The first is "Classic", a type of endless play mode seen in previous Bejeweled games where you just keep on making tile matches until there are none left to make, at which point the game ends, and you check the online leaderboard to see if you achieved a higher score than randoms online like xX_iluvjellybeanz_Xx or 4tn8fan2018. "Zen" mode is similar, except the game ensures there is always at least one move available to the player, thus creating a never-ending experience. Relaxing sounds can be toggled on and off in the background, and positive life affirmations appear from time to time, trying to improve your life. Surprisingly, there's no advice to stop playing Match-3 games and go outside.

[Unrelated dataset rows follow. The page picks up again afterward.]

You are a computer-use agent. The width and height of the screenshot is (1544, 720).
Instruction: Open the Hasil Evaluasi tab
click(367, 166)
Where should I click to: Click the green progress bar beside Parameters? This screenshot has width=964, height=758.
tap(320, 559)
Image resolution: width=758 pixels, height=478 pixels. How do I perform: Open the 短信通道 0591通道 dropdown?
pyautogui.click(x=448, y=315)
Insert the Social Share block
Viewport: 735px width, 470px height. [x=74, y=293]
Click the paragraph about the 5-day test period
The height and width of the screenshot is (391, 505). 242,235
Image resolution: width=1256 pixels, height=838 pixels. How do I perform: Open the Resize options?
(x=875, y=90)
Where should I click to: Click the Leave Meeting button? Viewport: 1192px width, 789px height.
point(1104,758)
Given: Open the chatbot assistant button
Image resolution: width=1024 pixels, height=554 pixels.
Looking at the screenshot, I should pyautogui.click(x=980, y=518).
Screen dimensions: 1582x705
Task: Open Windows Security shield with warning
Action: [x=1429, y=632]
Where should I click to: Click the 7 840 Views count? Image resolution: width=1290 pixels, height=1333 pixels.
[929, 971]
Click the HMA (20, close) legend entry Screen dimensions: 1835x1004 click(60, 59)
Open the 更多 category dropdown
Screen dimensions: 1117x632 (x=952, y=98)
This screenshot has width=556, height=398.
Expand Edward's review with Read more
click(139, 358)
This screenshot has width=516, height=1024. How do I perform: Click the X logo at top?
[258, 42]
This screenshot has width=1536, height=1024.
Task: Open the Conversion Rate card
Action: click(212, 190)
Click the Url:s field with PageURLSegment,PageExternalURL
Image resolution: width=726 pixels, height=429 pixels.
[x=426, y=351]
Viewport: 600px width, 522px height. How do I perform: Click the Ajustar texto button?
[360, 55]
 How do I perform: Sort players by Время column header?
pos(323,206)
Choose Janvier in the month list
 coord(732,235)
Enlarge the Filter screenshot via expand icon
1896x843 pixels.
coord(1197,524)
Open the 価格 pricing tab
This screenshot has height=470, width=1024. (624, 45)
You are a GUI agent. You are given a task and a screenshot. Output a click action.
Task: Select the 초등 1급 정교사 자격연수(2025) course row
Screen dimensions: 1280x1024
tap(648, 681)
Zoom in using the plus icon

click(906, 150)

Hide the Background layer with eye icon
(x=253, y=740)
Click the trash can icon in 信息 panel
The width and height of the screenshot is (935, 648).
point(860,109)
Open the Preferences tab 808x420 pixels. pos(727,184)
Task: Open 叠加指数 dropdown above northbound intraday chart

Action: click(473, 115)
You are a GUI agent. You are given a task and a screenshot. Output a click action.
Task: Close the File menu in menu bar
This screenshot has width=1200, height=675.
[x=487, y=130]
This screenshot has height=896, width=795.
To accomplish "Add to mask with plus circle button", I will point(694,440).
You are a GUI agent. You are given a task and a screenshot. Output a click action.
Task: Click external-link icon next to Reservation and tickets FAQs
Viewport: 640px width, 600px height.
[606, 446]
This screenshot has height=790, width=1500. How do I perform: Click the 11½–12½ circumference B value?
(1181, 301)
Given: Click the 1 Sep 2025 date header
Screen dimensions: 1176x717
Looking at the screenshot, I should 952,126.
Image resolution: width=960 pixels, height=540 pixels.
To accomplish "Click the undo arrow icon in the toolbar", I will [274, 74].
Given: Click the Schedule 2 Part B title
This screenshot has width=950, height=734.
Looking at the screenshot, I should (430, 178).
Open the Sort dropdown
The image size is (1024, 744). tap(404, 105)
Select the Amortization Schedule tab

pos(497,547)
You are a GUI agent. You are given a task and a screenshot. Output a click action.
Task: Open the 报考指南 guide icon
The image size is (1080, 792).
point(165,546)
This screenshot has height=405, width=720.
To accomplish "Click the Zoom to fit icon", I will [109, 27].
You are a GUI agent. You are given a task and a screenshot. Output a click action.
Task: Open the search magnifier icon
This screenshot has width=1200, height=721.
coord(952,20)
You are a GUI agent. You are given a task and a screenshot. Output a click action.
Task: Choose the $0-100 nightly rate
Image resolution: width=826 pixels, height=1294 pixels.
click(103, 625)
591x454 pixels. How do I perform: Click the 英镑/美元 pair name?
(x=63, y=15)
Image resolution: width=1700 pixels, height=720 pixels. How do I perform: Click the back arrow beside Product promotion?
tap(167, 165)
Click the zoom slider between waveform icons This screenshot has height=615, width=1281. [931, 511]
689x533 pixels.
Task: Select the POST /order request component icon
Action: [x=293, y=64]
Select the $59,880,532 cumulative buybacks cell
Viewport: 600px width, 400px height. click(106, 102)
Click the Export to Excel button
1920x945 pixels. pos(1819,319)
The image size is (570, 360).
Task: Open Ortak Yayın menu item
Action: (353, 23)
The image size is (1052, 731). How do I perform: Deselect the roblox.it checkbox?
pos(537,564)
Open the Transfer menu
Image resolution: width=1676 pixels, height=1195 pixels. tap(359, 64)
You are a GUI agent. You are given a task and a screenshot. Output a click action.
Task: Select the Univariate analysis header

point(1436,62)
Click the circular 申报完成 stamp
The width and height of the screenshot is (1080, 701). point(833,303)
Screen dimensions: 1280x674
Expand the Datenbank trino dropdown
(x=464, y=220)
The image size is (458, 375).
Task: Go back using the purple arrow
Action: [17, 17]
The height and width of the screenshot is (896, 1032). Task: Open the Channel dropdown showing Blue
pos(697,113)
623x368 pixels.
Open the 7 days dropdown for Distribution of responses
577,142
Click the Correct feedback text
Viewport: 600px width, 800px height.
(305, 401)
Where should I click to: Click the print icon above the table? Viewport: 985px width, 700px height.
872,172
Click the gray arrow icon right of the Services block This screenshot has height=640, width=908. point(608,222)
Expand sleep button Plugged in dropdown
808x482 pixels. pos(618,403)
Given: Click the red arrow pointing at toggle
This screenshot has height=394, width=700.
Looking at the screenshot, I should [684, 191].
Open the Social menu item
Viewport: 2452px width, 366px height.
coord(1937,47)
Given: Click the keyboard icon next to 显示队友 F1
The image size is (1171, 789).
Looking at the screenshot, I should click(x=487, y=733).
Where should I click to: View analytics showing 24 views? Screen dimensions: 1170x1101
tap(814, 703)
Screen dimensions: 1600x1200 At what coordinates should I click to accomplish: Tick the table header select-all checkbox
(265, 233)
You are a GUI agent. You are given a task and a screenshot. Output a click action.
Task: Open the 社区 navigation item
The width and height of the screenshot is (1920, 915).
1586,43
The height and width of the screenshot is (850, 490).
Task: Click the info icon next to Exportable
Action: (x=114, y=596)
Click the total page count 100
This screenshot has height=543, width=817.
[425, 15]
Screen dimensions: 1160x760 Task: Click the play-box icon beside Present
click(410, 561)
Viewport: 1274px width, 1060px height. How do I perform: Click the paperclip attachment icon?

What, you're matching tiles. Game Developer's Award, here we don't come!

A "Lightning" mode has you making as many matches as possible within one minute for maximum p-p-points! By matching special Time Gems, you can extend your total time beyond the minute. "Quest" mode has you seeking out and unlocking mystical treasures by completing a wider variety of game matches, including fighting against rising ice and mining for gold nuggets. This is easily the most entertaining mode of the game, highlighted by its relative diversity.

There are four additional unlockable modes, all of which are seen featured in Quest mode. "Butterflies" has you trying to match coloured butterflies with the on-screen gems before they flutter to the top of the playing field. Each move you make (that doesn't eliminate them) moves them one space closer to the top. "Diamond Mine" has you digging through dirt à la Super Mario Bros. 2 by matching tiles adjacent to the dirt. Once you dig to a certain depth, extra time is added to your clock to continue.

The other two modes are less fun and, quite frankly, I avoid them if I can. "Ice Storm" has you making matches while ice columns slowly rise to the top; if even one icy column makes it to the top and freeze there, your game ends. You can lower the columns by making matches above or on top of them. The ice moves far too quickly; this is not a game for those with heart conditions or are pregnant. "Poker" has you matching different colours to create poker hand equivalents (like four colours of a kind, or a full house of two different colours) to meet score goals. It's as boring as it sounds.

I was pretty much finished with Bejeweled 3 in a matter of a few hours. The old-school Match-3 styles fail to excite anyone who's played any others in the genre, while the extra modes varied severely in quality and entertainment value from "Oh, okay, sure." to "Where's my mallet?" Bejeweled 3 is decent, but I've been there and done that enough times to wonder why we need so many of these bloody games.